**TASK DETAILS:** In the material below, substitute "Display size" for every occurrence of "Screen dimensions" and reproduce all lines with no other changes.

[Some records]

## Start

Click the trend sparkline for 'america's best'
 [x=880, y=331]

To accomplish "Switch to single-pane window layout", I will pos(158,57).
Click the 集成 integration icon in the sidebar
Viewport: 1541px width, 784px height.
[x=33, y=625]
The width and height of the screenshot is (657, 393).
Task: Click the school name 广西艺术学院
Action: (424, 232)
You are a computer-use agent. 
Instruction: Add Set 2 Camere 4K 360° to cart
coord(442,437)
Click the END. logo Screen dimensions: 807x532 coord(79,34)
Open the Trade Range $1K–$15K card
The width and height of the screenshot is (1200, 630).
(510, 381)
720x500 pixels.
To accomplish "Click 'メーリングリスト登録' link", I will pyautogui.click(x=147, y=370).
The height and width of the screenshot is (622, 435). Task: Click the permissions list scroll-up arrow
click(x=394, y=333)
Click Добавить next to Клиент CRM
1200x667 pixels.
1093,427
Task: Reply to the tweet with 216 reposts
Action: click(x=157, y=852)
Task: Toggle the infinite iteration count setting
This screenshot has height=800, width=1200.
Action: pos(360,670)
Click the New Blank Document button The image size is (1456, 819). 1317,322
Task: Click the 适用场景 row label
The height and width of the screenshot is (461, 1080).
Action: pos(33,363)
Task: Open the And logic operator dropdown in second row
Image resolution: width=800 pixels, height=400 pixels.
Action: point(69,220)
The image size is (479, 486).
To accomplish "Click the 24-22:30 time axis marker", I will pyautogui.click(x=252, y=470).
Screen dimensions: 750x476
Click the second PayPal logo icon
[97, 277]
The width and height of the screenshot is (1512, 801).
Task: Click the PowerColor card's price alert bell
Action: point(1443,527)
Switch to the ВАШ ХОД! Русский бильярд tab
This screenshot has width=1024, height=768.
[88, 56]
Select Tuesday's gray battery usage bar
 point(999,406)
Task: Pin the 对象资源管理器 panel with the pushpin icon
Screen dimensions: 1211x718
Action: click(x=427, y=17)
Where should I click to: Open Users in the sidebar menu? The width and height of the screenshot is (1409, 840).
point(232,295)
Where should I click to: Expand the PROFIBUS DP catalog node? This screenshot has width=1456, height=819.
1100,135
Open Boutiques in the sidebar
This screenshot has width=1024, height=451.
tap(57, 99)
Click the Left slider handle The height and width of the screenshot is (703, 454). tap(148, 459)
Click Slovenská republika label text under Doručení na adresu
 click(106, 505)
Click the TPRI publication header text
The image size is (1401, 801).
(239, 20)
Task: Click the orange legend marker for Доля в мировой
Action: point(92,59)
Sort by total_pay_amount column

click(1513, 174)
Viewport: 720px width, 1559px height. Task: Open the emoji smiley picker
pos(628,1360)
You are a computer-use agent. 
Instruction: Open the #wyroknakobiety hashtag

## End

**SOLUTION FOR THIS TASK:**
Click the trend sparkline for 'america's best'
 [x=880, y=331]

To accomplish "Switch to single-pane window layout", I will pos(158,57).
Click the 集成 integration icon in the sidebar
Viewport: 1541px width, 784px height.
[x=33, y=625]
The width and height of the screenshot is (657, 393).
Task: Click the school name 广西艺术学院
Action: (424, 232)
You are a computer-use agent. 
Instruction: Add Set 2 Camere 4K 360° to cart
coord(442,437)
Click the END. logo Display size: 807x532 coord(79,34)
Open the Trade Range $1K–$15K card
The width and height of the screenshot is (1200, 630).
(510, 381)
720x500 pixels.
To accomplish "Click 'メーリングリスト登録' link", I will pyautogui.click(x=147, y=370).
The height and width of the screenshot is (622, 435). Task: Click the permissions list scroll-up arrow
click(x=394, y=333)
Click Добавить next to Клиент CRM
1200x667 pixels.
1093,427
Task: Reply to the tweet with 216 reposts
Action: click(x=157, y=852)
Task: Toggle the infinite iteration count setting
This screenshot has height=800, width=1200.
Action: pos(360,670)
Click the New Blank Document button The image size is (1456, 819). 1317,322
Task: Click the 适用场景 row label
The height and width of the screenshot is (461, 1080).
Action: pos(33,363)
Task: Open the And logic operator dropdown in second row
Image resolution: width=800 pixels, height=400 pixels.
Action: point(69,220)
The image size is (479, 486).
To accomplish "Click the 24-22:30 time axis marker", I will pyautogui.click(x=252, y=470).
Display size: 750x476
Click the second PayPal logo icon
[97, 277]
The width and height of the screenshot is (1512, 801).
Task: Click the PowerColor card's price alert bell
Action: point(1443,527)
Switch to the ВАШ ХОД! Русский бильярд tab
This screenshot has width=1024, height=768.
[88, 56]
Select Tuesday's gray battery usage bar
 point(999,406)
Task: Pin the 对象资源管理器 panel with the pushpin icon
Display size: 1211x718
Action: click(x=427, y=17)
Where should I click to: Open Users in the sidebar menu? The width and height of the screenshot is (1409, 840).
point(232,295)
Where should I click to: Expand the PROFIBUS DP catalog node? This screenshot has width=1456, height=819.
1100,135
Open Boutiques in the sidebar
This screenshot has width=1024, height=451.
tap(57, 99)
Click the Left slider handle The height and width of the screenshot is (703, 454). tap(148, 459)
Click Slovenská republika label text under Doručení na adresu
 click(106, 505)
Click the TPRI publication header text
The image size is (1401, 801).
(239, 20)
Task: Click the orange legend marker for Доля в мировой
Action: point(92,59)
Sort by total_pay_amount column

click(1513, 174)
Viewport: 720px width, 1559px height. Task: Open the emoji smiley picker
pos(628,1360)
You are a computer-use agent. 
Instruction: Open the #wyroknakobiety hashtag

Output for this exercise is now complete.